也不知從何時起,他打心眼里喜歡上了剃頭這一行,假如有一天不到馬橋頭心里就特別堵得慌,渾身都不自在。對于自己手頭上的功夫,他很有信心,他給幾十年的老主顧推鬢發、剪鼻毛、刮胡子、掏耳朵。修面,現在的理發店里幾乎沒有人會這個了。滿月孩子的頭他也剃,對門馮瘸子兒子的頭就是他剃的,中間留一小撮,旁邊光溜溜的,仙桃似的。有時他也會被人家請到家里去,多是喪事,老人死了,家里的子孫后代都要剃頭,挨個兒地排著隊到他跟前剃,那一天他忙得連喝口水的閑暇都沒有。而平日里,剃的最多的還數學生模樣的孩子,通常,他們被一個個面色蠟黃的婦女領進來,做娘的只說一句話:盡量剃短一些。他知道她們的心思,剃短了才挺得時間長啊。孩子剃個頭才五毛錢,可見過日子都不太容易。于是,他笑道,板寸頭,我曉得的。
想起來,也有遺憾。他一個徒弟都沒有,學徒的全都到鎮上或者更遠的城里去了。碰到人們到鎮上趕集的時候,有許多人從馬橋頭路過,老遠的常聽見有人笑著說,庚成子,你也太落伍了吧,店里火鉗有嗎染頭行嗎?他光笑不答。這時候,他想,剃頭就是剃頭,那些烏七八糟的事情他才懶得去管。

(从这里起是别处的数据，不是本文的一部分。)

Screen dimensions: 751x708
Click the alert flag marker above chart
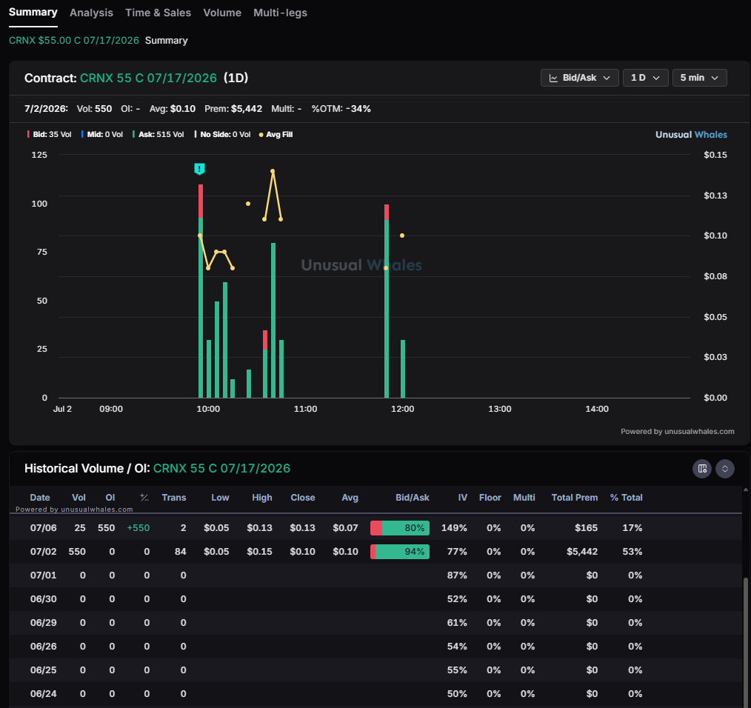point(199,169)
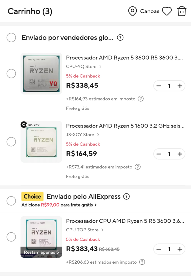The width and height of the screenshot is (191, 276).
Task: Open JS-XCY Store page chevron
Action: (x=98, y=135)
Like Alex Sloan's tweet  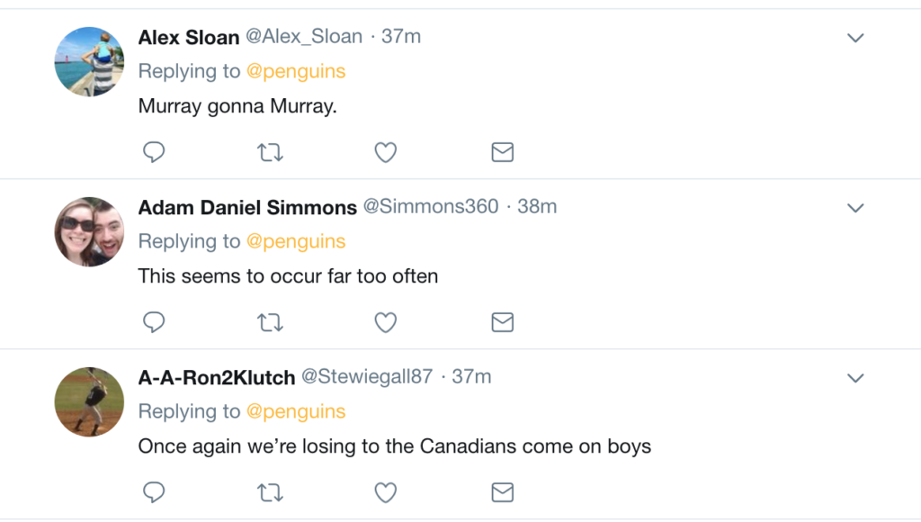coord(386,153)
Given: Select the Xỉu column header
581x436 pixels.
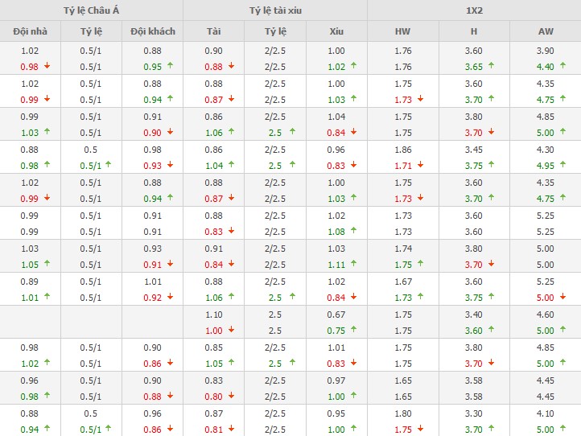Looking at the screenshot, I should [336, 32].
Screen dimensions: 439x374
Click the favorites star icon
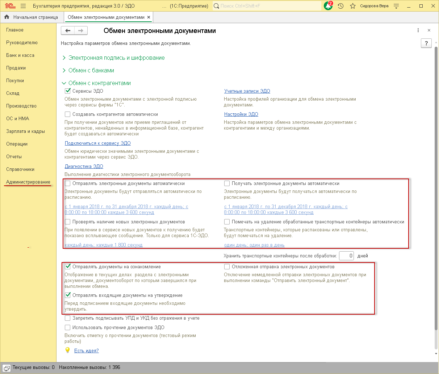point(353,6)
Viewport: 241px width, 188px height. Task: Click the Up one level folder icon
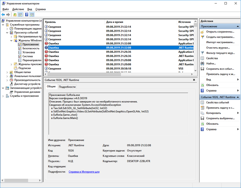click(15, 15)
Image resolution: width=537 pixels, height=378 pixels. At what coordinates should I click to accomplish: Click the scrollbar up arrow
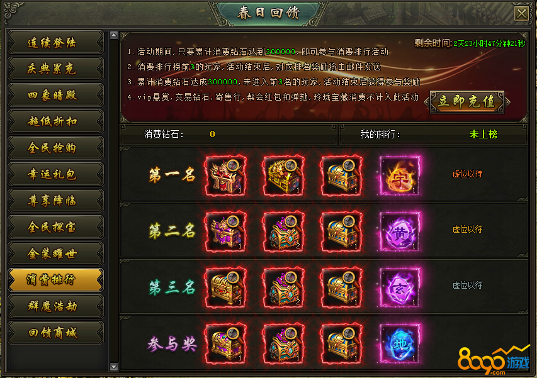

這馬橋頭烏七八糟的事情還真不少。就說鹵肉店的王家和李家吧,算起來還是表親,兩家女人卻常常當街拌嘴吵罵,罵得那個狠勁呀,咬牙切齒的,所謂同行冤家真是一點也不假。吵架時一般雙方的男人都不參與,不插嘴也不制止,躲得遠遠的。兩家的女人都不是省油的燈,嘴皮子相當,小手段也都會耍一些。倘若今天李家的生意略微好一些,明天王家女人就會對人講李家賣的都是死豬肉,她繪聲繪色地跟人講,看到了嗎,那肉紅得不正常啊。風聲很快就刮到李家耳邊,這次李家女人不吵不鬧,以牙還牙也玩起了陰毒的招兒,她逢人就嘀咕王家的女人查出來是肝炎,唉呀,傳染病治不清爽的。終于,后來的某一天傍晚,兩個女人竟在門前動起了手,又是食刀又是棍子,兩家的男人恰巧都不在家,等左鄰右舍跑過來拉勸時,兩人已撕打成一團,衣衫沾滿了血跡。可是到了晚上,兩個女人一前一后跑到旁邊的診所里去涂藥包扎,她們見了面當作沒看見,徑直和先生(當地對醫生和老師都叫先生)說話。這還不算什么,第二天天亮了,她們照舊生爐子熬柏油拔豬毛,見了熟人邊嬉笑邊打招呼,好像昨天什么事也沒發生似的。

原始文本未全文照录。